### About this task:
Pick out every line in the data below that holds "link".

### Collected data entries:
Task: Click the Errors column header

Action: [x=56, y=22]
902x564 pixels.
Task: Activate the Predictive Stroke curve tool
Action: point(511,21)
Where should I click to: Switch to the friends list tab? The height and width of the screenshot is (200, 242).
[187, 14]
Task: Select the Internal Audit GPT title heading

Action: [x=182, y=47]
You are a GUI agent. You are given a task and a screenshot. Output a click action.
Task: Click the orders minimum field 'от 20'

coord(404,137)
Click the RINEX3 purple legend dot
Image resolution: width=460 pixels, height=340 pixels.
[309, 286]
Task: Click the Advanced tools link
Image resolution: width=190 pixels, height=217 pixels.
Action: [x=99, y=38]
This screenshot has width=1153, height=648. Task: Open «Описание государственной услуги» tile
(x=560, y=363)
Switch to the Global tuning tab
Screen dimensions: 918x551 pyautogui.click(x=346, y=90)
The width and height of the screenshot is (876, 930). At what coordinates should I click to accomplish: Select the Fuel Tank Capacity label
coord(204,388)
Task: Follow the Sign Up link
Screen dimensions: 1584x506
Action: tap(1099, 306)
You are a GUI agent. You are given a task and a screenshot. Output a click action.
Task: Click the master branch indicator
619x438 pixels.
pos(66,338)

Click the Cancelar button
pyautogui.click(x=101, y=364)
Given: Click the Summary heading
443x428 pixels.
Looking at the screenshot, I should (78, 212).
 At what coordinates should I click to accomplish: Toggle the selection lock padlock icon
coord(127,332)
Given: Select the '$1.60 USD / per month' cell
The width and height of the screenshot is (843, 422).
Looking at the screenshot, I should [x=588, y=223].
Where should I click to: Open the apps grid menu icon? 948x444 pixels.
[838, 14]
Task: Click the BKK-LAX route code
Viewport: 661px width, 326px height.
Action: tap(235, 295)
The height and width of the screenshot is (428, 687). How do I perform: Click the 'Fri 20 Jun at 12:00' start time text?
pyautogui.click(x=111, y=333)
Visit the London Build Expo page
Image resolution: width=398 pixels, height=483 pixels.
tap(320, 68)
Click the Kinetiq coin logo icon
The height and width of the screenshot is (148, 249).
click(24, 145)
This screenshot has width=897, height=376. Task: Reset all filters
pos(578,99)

### Task answer:
Task: Click the Advanced tools link
Task: Follow the Sign Up link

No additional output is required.